The development of epigenetic clocks and other aging clocks derived from omics data continues apace, gathering increased interest and funding. To be able to measure biological age from a tissue sample is a strong incentive, as this capability would greatly speed up the development of effective therapies to treat aging. There is some way to go yet before aging clocks can be trusted to reflect the results of a given potential therapy, however. It is unclear as to how the measured omics markers connect to aging and specific aspects of aging. But why not apply these technologies to negligibly senescent species and see what the results look like? Hence researchers here attempt to build an epigenetic clock for the axolotl, a highly regenerative and negligibly senescent species of salamander. The results are interesting, to say the least.

Axolotl epigenetic clocks offer insights into the nature of negligible senescence

Salamanders such as the axolotl (Ambystoma mexicanum) are the evolutionarily closest organisms to humans capable of regenerating extensive sections of their body plan, including parts of their eyes, lungs, heart, brain, spinal cord, tail, and limbs throughout their lives, constituting valuable models for regeneration studies. Yet, urodele amphibians are also characterised by an apparent lack of physiological declines through lifespan, indefinite regenerative capacity, extraordinary longevity, and defiance of the Gompertz law of mortality, key features of negligible senescence. Their long lifespans and lack of experimental tractability have historically restricted their use in ageing studies. However, recent technological advances have enabled the axolotl as a tractable model system.

Throughout life, axolotls exhibit several age-defying traits, including dermal thickening, progressive skeletal ossification, and cancer resistance. Further, their tissues do not accumulate senescent cells with age, thereby circumventing a major hallmark of ageing and driver of age-related disorders, in keeping with their proposed negligible senescence status. Yet, whether axolotls exhibit signs of molecular ageing remains unknown.

Changes in the methylation level of cytosines within CpG dinucleotides constitute a primary hallmark of molecular ageing. Indeed, age-related changes in DNA methylation (DNAm) occur across animal species, including mammals, birds, fishes and amphibians. More recently, the Mammalian Methylation Consortium has confirmed that age-related gains in methylation can be observed at target sites of the Polycomb Repressive Complex 2 (PRC2), which catalyses the tri-methylation of lysine 27 on histone H3 (H3K27me3) in all mammalian species. DNA methylation at PRC2 target sites may constitute a universal biomarker of aging and rejuvenation in mammalian systems.

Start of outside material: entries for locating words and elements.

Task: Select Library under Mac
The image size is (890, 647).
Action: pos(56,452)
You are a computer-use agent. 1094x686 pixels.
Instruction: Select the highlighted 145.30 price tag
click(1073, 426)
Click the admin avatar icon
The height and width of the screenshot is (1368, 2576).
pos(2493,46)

Multivariate regression models based on the methylation status of multiple CpG sites provide accurate age estimators, commonly known as 'epigenetic clocks,' in mammalian species. Initially restricted to humans and mice, the identification of highly conserved CpGs facilitated the construction of multispecies clocks. Here, we conduct DNA methylation profiling of axolotl tissues at CpGs associated with ageing across mammalian and amphibian species. We develop axolotl epigenetic clocks at both pan-tissue and single tissue levels and uncover that axolotls exhibit conserved epigenetic ageing traits during early life but not thereafter, deviating from the established notion of organismal ageing. We reveal that, in contrast to mammals, the axolotl methylome is remarkably stable and does not exhibit substantial shifts at either global or PRC2-associated gene levels late in life.